Well, there’s been a lot of buzz about Greek yogurt in the last few years and how great it is for you. This post isn’t going to refute that. But I do want to point out a few things about this little protein-packed gem that you might want to consider before loading up on that 10-for-a-dollar sale on Greek yogurt at your local grocery store.
So let’s start with the good stuff: first, the protein. When you’re looking for a quick bite that’s going to keep you satiated for awhile, it’s gotta have protein. Carbohydrates of the wheat and starch variety will generally leave you feeling heavy and sluggish; ever eat a couple slices of pizza for lunch and then crash a few hours later? This isn’t exactly optimal for attending a three hour practice after work, not only because you’re exhausted but also because you’re probably starving again by the time you strap on your skates. So, protein is the ticket…and Greek yogurt has an abundance of it, approximately 10-16 grams per serving, depending on the variety. This is around twice what you find in regular yogurt.
Greek yogurt also–despite requiring about three times more milk to produce–has lower lactose, and therefore can be a little gentler on those who might be lactose-intolerant. Some folks find digesting dairy just plain hard, which can result in embarrassing “exhaust trouble” later on, and is only exacerbated by being in derby stance for extended periods of time.
You will of course find Greek yogurt in full-fat, low-fat and non-fat varieties; which one you choose is a matter of personal taste. But before you get on the fat-is-bad bandwagon, consider this: you do, in fact, need some fat. It aids in digestion and prevents you from burning muscle (this is a little simplified but there it is). And from a “whole foods” perspective, the more you take out of a food, the more you’re missing…in other words, when you start skimming out the fat in milk you’re taking out other things, too, that your body is going to start missing on a subconscious level, leading to weird cravings. And, for the love of Pete, you’re a derby girl. You’re active. You burn a jazillion calories and really, the 10% of your daily allowance that you get from your Greek yogurt isn’t going to hurt you.
I’m not going to get into advocating one brand over another, or telling you not to buy certain kinds. What I am going to do is give you a few things to look out for on your label when you’re browsing the dairy aisle. First, avoid artificial dyes and aspartame. I think the former is self-explanatory (we’re trying to be healthy, here) and the latter has a well-deserved reputation for artificiality and shady side effects. Again, we’re going for healthy, not fake.
Second, try not to buy yogurts that contain carrageenan. This little devil is often used as a thickening agent (to give lesser-quality yogurts that creamy consistency that Greek yogurt is famous for), and some studies have linked its degraded form to certain types of cancer.
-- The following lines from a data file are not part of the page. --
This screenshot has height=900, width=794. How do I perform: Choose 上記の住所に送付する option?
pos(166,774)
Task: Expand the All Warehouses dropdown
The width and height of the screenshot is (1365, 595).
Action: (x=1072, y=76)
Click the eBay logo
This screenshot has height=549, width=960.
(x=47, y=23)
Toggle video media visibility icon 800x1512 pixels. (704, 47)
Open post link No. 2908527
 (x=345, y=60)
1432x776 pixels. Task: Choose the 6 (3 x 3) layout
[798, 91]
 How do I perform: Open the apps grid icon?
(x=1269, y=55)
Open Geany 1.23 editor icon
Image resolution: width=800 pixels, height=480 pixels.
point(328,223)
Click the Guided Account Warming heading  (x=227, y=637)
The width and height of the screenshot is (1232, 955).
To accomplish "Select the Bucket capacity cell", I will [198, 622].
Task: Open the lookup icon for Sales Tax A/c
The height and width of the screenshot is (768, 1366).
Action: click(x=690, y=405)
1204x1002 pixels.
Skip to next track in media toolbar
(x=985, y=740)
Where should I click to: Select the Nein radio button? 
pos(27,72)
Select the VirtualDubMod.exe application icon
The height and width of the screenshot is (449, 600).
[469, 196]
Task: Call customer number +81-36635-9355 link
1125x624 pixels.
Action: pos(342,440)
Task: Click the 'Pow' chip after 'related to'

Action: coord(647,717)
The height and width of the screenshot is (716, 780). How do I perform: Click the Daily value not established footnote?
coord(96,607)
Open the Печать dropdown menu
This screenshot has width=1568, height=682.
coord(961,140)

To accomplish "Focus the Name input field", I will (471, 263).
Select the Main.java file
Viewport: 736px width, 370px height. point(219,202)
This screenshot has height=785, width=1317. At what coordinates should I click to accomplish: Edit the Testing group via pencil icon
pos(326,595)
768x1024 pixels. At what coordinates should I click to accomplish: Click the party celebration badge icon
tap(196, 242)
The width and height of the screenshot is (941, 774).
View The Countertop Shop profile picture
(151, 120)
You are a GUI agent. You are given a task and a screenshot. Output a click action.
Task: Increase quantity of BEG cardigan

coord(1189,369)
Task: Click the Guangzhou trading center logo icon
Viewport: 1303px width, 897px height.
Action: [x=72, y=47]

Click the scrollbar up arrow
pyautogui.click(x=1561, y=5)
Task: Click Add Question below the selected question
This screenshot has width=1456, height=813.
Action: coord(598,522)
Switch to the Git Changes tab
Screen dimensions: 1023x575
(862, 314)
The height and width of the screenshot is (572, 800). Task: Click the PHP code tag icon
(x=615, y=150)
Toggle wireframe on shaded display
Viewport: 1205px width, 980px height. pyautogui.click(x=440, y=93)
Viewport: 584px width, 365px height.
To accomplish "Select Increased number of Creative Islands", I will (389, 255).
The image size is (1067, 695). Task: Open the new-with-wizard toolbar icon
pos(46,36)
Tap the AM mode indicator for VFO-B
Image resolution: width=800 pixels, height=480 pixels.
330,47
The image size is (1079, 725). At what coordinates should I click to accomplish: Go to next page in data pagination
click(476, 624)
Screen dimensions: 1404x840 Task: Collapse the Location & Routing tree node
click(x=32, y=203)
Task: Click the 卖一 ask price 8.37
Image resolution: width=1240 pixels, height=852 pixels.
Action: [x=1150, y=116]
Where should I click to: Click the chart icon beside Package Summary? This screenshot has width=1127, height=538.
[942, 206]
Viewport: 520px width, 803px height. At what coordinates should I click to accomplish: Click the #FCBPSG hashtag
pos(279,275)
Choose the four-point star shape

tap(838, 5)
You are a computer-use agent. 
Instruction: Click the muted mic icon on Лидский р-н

The undegraded form is supposed to be purer, but is near-impossible to produce without contaminating it with the degraded form, so best just to avoid it altogether.
A few other things to be on the watch for: high fructose corn syrup (this is basically just disguised sugar and does you no good), and modified corn starch…most corn starches are genetically modified in some form, and unless you are buying an organic variety that certifies it isn’t modified in any way, you don’t want this in your yogurt.
As as far as flavors…? I prefer berry varieties myself if I really am in a hurry. I also like to buy a larger container of plain full-fat and dole it into single-serving tupperwares with some fresh fruit and honey or agave nectar. Add some organic or homemade granola for a tasty, filling breakfast. I personally don’t enjoy naked, plain Greek yogurt for anything except cooking with but that’s just me. You might be a glutton for punishment…have at it.
Either way, if you are looking for a mid-morning snack to get you to lunch, or a quick filler between work and practice, going Greek can help.